Turn the lines between the one holding "You are a GUI" and the one holding "(x=238, y=1434)", inclusive, into a numbered list with blank lines dropped and the pictures left out.
start DATA SUPPLIED
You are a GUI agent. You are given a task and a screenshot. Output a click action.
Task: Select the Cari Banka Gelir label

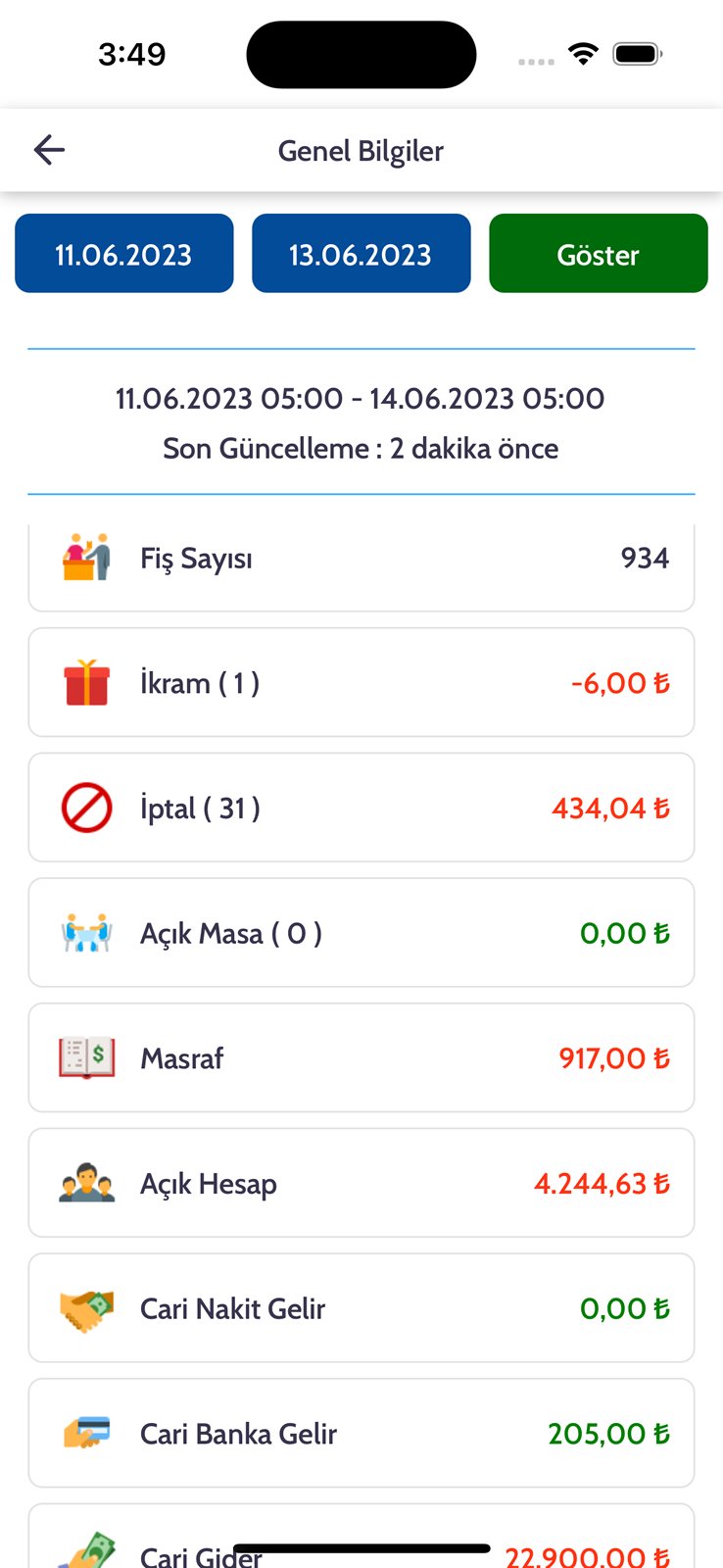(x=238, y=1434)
end DATA SUPPLIED
start DATA SUPPLIED
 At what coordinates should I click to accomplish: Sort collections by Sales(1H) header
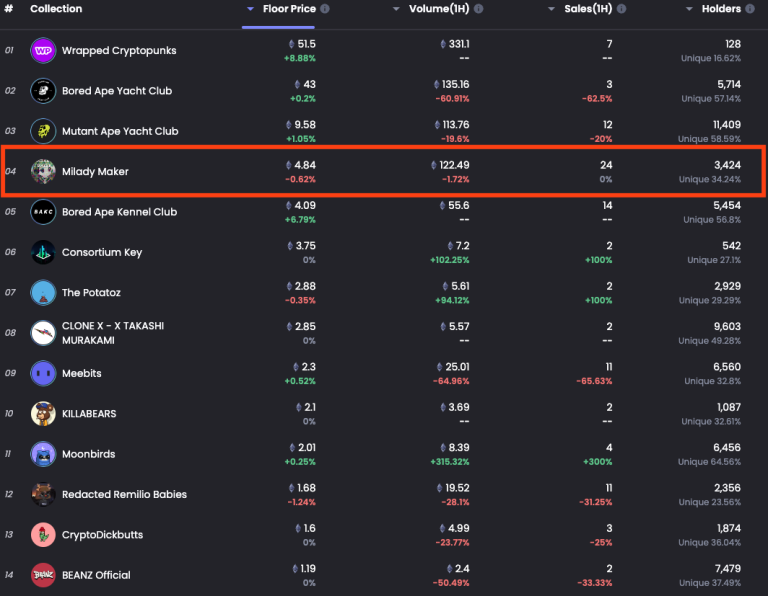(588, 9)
end DATA SUPPLIED
start DATA SUPPLIED
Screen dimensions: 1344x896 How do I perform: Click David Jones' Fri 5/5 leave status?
end DATA SUPPLIED
__EXPECTED OUTPUT__.
1. You are a GUI agent. You are given a task and a screenshot. Output a click action.
2. Task: Select the Cari Banka Gelir label
3. (x=238, y=1434)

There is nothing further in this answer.